Exercise — Write out the data below in full, please. Keep every character as given.

Excerpted records —

########################################

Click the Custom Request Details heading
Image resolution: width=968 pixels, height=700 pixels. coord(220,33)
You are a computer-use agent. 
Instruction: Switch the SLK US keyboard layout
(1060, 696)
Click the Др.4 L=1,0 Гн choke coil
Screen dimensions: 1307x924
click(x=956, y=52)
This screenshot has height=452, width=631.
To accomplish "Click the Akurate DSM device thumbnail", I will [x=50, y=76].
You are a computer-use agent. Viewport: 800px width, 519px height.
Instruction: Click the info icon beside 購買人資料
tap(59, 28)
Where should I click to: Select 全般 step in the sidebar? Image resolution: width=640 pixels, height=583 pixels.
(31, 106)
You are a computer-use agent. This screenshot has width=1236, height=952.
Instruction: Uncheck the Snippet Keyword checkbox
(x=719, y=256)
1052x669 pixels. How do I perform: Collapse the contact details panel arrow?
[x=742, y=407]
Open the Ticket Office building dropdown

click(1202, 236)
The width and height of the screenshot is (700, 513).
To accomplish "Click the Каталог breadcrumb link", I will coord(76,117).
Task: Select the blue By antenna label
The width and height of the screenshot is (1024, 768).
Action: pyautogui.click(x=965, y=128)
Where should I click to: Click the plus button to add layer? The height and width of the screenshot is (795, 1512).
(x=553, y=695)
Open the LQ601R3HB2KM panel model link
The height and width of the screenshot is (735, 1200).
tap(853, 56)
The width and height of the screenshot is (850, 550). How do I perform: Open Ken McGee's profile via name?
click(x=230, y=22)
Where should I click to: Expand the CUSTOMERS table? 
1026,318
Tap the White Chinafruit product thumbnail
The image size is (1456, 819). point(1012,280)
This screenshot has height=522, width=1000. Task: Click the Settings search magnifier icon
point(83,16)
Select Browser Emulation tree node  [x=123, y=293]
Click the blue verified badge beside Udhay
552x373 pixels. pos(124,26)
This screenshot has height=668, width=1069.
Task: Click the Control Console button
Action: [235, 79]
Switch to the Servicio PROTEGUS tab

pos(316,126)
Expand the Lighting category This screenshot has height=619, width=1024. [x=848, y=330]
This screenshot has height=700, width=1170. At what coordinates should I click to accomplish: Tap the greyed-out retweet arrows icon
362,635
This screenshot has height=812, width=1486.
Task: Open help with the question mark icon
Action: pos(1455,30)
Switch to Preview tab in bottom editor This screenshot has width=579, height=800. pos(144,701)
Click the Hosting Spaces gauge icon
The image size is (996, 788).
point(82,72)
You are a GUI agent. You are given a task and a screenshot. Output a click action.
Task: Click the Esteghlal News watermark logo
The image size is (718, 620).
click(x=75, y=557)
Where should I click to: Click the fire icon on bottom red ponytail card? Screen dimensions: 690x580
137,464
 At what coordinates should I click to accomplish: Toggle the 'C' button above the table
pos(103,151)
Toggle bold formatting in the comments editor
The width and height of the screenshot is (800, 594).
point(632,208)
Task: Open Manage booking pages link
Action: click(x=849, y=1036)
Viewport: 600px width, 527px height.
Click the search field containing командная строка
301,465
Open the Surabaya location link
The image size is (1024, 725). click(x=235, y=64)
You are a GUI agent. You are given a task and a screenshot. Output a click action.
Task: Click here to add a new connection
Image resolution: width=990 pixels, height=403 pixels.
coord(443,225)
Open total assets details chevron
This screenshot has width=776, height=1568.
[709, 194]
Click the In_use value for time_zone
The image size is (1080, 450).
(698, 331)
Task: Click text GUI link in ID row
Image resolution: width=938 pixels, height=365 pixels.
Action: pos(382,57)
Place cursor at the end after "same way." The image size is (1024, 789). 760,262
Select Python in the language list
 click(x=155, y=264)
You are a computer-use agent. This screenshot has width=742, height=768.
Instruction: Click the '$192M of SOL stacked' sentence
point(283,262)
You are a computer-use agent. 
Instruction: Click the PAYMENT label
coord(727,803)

########################################

Answer to this exercise —
Click the Custom Request Details heading
Image resolution: width=968 pixels, height=700 pixels. coord(220,33)
You are a computer-use agent. 
Instruction: Switch the SLK US keyboard layout
(1060, 696)
Click the Др.4 L=1,0 Гн choke coil
Screen dimensions: 1307x924
click(x=956, y=52)
This screenshot has height=452, width=631.
To accomplish "Click the Akurate DSM device thumbnail", I will [x=50, y=76].
You are a computer-use agent. Viewport: 800px width, 519px height.
Instruction: Click the info icon beside 購買人資料
tap(59, 28)
Where should I click to: Select 全般 step in the sidebar? Image resolution: width=640 pixels, height=583 pixels.
(31, 106)
You are a computer-use agent. This screenshot has width=1236, height=952.
Instruction: Uncheck the Snippet Keyword checkbox
(x=719, y=256)
1052x669 pixels. How do I perform: Collapse the contact details panel arrow?
[x=742, y=407]
Open the Ticket Office building dropdown

click(1202, 236)
The width and height of the screenshot is (700, 513).
To accomplish "Click the Каталог breadcrumb link", I will coord(76,117).
Task: Select the blue By antenna label
The width and height of the screenshot is (1024, 768).
Action: pyautogui.click(x=965, y=128)
Where should I click to: Click the plus button to add layer? The height and width of the screenshot is (795, 1512).
(x=553, y=695)
Open the LQ601R3HB2KM panel model link
The height and width of the screenshot is (735, 1200).
tap(853, 56)
The width and height of the screenshot is (850, 550). How do I perform: Open Ken McGee's profile via name?
click(x=230, y=22)
Where should I click to: Expand the CUSTOMERS table? 
1026,318
Tap the White Chinafruit product thumbnail
The image size is (1456, 819). point(1012,280)
This screenshot has height=522, width=1000. Task: Click the Settings search magnifier icon
point(83,16)
Select Browser Emulation tree node  [x=123, y=293]
Click the blue verified badge beside Udhay
552x373 pixels. pos(124,26)
This screenshot has height=668, width=1069.
Task: Click the Control Console button
Action: [235, 79]
Switch to the Servicio PROTEGUS tab

pos(316,126)
Expand the Lighting category This screenshot has height=619, width=1024. [x=848, y=330]
This screenshot has height=700, width=1170. At what coordinates should I click to accomplish: Tap the greyed-out retweet arrows icon
362,635
This screenshot has height=812, width=1486.
Task: Open help with the question mark icon
Action: pos(1455,30)
Switch to Preview tab in bottom editor This screenshot has width=579, height=800. pos(144,701)
Click the Hosting Spaces gauge icon
The image size is (996, 788).
point(82,72)
You are a GUI agent. You are given a task and a screenshot. Output a click action.
Task: Click the Esteghlal News watermark logo
The image size is (718, 620).
click(x=75, y=557)
Where should I click to: Click the fire icon on bottom red ponytail card? Screen dimensions: 690x580
137,464
 At what coordinates should I click to accomplish: Toggle the 'C' button above the table
pos(103,151)
Toggle bold formatting in the comments editor
The width and height of the screenshot is (800, 594).
point(632,208)
Task: Open Manage booking pages link
Action: click(x=849, y=1036)
Viewport: 600px width, 527px height.
Click the search field containing командная строка
301,465
Open the Surabaya location link
The image size is (1024, 725). click(x=235, y=64)
You are a GUI agent. You are given a task and a screenshot. Output a click action.
Task: Click here to add a new connection
Image resolution: width=990 pixels, height=403 pixels.
coord(443,225)
Open total assets details chevron
This screenshot has width=776, height=1568.
[709, 194]
Click the In_use value for time_zone
The image size is (1080, 450).
(698, 331)
Task: Click text GUI link in ID row
Image resolution: width=938 pixels, height=365 pixels.
Action: pos(382,57)
Place cursor at the end after "same way." The image size is (1024, 789). 760,262
Select Python in the language list
 click(x=155, y=264)
You are a computer-use agent. This screenshot has width=742, height=768.
Instruction: Click the '$192M of SOL stacked' sentence
point(283,262)
You are a computer-use agent. 
Instruction: Click the PAYMENT label
coord(727,803)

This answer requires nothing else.